* SHORT PROBLEM 1: In the matrix inverse proof, which result is used to conclude that A and B are invertible?

* GIVEN PASSAGE:
::::::

Let $\mathbf A, \mathbf B$ be square matrices of order $n$ over a commutative ring with unity $\left({R, +, \circ}\right)$.

Suppose that:

$\mathbf A \mathbf B = \mathbf I_n$

where $\mathbf I_n$ is the unit matrix of order $n$.

Then $\mathbf A$ and $\mathbf B$ are invertible matrices, and furthermore:

$\mathbf B = \mathbf A^{-1}$

where $\mathbf A^{-1}$ is the inverse of $\mathbf A$.

## Proof

When $1_R$ denotes the unity of $R$, we have:

 $\ds 1_R$ $=$ $\ds \map \det {\mathbf I_n}$ Determinant of Unit Matrix $\ds$ $=$ $\ds \map \det {\mathbf A \mathbf B}$ by assumption $\ds$ $=$ $\ds \map \det {\mathbf A} \map \det {\mathbf B}$ Determinant of Matrix Product

From Matrix is Invertible iff Determinant has Multiplicative Inverse, it follows that $\mathbf A$ and $\mathbf B$ are invertible.

Then:

 $\ds \mathbf B$ $=$ $\ds \mathbf I_n \mathbf B$ Unit Matrix is Unity of Ring of Square Matrices $\ds$ $=$ $\ds \paren {\mathbf A^{-1} \mathbf A} \mathbf B$ Definition of Inverse Matrix $\ds$ $=$ $\ds \mathbf A^{-1} \paren {\mathbf A \mathbf B}$ Matrix Multiplication is Associative $\ds$ $=$ $\ds \mathbf A^{-1} \mathbf I_n$ by assumption $\ds$ $=$ $\ds \mathbf A^{-1}$ Unit Matrix is Unity of Ring of Square Matrices

$\blacksquare$

::::::

* Stored items from a collection:
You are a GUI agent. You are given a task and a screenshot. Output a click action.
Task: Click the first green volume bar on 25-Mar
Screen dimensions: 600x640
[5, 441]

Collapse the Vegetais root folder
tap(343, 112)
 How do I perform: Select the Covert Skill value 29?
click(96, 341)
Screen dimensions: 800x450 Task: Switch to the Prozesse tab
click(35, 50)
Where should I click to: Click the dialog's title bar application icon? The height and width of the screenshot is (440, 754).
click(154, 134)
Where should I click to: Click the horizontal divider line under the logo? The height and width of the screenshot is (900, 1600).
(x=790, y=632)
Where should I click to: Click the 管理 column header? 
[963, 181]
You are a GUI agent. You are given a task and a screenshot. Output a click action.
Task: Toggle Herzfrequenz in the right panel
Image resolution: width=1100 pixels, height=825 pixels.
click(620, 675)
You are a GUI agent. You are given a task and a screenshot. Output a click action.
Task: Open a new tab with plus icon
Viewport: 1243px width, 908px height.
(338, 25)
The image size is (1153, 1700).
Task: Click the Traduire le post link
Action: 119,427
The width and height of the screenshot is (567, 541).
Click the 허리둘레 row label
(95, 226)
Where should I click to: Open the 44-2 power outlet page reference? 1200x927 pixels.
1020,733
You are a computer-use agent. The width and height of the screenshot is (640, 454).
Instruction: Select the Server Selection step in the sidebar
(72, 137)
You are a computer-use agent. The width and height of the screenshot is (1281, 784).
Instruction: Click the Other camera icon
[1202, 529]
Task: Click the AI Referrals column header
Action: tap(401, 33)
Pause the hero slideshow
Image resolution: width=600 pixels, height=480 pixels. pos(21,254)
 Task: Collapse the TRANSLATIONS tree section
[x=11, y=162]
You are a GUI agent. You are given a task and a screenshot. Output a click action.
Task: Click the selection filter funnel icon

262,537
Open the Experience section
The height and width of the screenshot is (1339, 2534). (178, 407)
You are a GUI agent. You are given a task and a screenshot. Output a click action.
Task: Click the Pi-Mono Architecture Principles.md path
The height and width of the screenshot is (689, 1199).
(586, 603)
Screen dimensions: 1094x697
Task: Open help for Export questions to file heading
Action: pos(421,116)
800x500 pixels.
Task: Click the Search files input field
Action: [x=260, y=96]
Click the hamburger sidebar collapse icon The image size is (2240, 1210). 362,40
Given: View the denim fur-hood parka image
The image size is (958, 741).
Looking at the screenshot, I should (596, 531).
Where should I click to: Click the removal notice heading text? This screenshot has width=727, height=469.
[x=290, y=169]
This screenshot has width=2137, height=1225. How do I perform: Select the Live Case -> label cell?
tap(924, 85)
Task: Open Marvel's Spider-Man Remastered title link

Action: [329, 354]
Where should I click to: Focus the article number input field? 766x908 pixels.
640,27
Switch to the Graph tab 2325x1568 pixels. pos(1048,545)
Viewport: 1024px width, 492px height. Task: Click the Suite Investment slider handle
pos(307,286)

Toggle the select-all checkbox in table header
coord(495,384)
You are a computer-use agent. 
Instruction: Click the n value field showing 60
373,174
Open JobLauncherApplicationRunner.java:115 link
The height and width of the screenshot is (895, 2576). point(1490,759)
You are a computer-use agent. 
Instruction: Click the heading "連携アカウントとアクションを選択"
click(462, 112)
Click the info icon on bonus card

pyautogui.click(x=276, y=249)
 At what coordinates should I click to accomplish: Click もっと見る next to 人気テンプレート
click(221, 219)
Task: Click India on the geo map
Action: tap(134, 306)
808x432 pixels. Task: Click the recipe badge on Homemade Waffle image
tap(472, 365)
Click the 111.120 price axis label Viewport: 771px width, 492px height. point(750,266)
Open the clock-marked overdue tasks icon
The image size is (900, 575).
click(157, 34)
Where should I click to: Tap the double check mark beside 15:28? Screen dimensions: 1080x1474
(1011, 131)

::::::

* SHORT PROBLEM 2: Please render everything in the listing from the line containing "808x432 pixels. Task: Click" down to the end of the listing as a Markdown table with the columns Row and Line, leaving out blank lines.

* FINISHED ANSWER 1: Matrix is Invertible iff Determinant has Multiplicative Inverse.

* FINISHED ANSWER 2:
| Row | Line |
|---|---|
| 1 | 808x432 pixels. Task: Click the recipe badge on Homemade Waffle image |
| 2 | tap(472, 365) |
| 3 | Click the 111.120 price axis label Viewport: 771px width, 492px height. point(750,266) |
| 4 | Open the clock-marked overdue tasks icon |
| 5 | The image size is (900, 575). |
| 6 | click(157, 34) |
| 7 | Where should I click to: Tap the double check mark beside 15:28? Screen dimensions: 1080x1474 |
| 8 | (1011, 131) |